Prolonged input of painful impulses from injured tissues leads to changes in the spinal cord and brain. At the spinal cord level, there is an increase in excitability of nerve cells. This is illustrated by the following picture that shows the pain referral patterns with injection of saline into one of the leg muscles. As can be seen from the figure below, the area and intensity of pain in whiplash patients is much more compared to normal controls.
Spinal cord excitability is normally modulated by a balance of excitatory and inhibitory inputs from the brain. Higher brain centres could activate receptors in the spinal cord leading to hyperexcitability at the spinal cord level. These excitatory pathways could be driven by fear and anxiety which are common in chronic pain patients. The role of central sensitisation in chronic pain states is illustrated by the following diagram.

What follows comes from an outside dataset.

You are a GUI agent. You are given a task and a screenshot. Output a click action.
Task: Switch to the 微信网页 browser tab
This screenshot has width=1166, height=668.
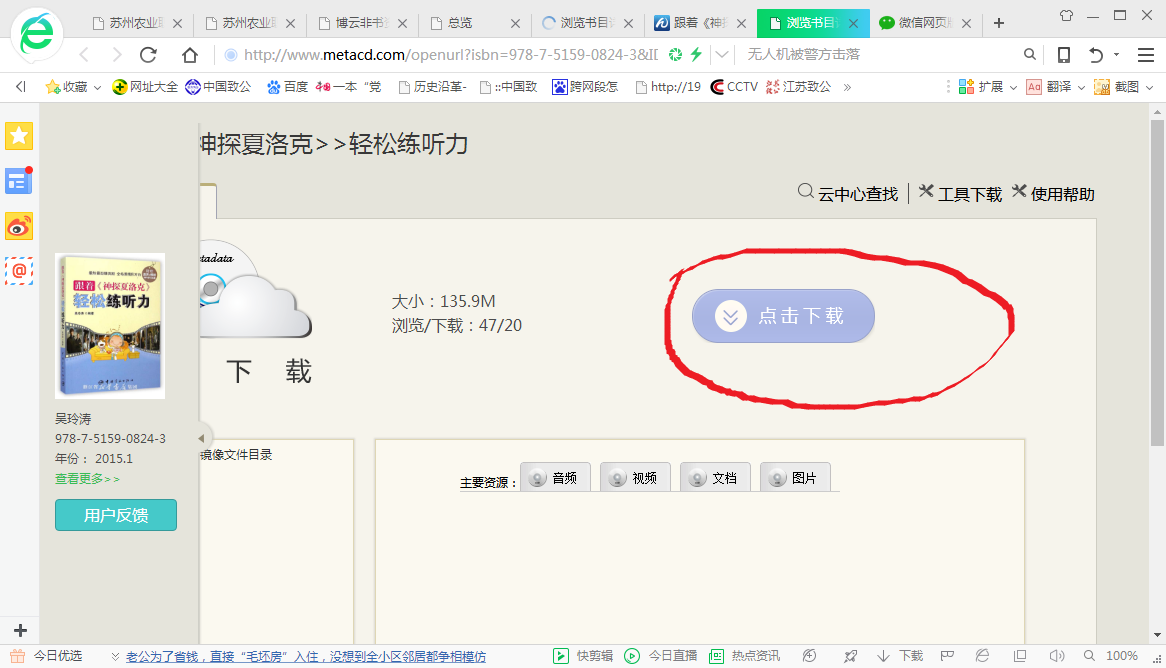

Measuring Central sensitisation clinically: In chronic WAD, sensitivity to manual palpation could be found as distant as the leg. In our clinic, we often resort to a pressure algometer to detect pain thresholds. However, simple manual palpation of structures that are distant from the injured tissues is still a good test of central sensitivity. Also, sensitivity to cold has been found to be a marker of central sensitisation.
Preventing and Treating Hypersensitivity: Early identification and intervention is key to preventing and treating hypersensitivity in Whiplash. Those patients with a history of repeated neck trauma, fibromyalgia, depression and anxiety are at a higher risk of developing central sensitisation. Therapeutic options can be physical, pharmaceutical and psychological. From a physical therapy perspective, graded exercises and dry needling in the form of Acupuncture or Intramuscular stimulation are effective interventions. Pharmacologic interventions that have been suggested in literature include opioids, antidepressants and COX-2 inhibitors. Zygapophyseal joint injections are a validated treatment option in cases where a specific locus of nociception can be identified.
Hypersensitivity in whiplash is a challenge to clinicians of all hues. At Acadia Physical Therapy, we strive to identify patients who are at risk of developing chronicity so that interventions can be tailored to the individual. It is our goal to work with community physicians to prevent chronicity and facilitate the recovery process where chronicity is underway.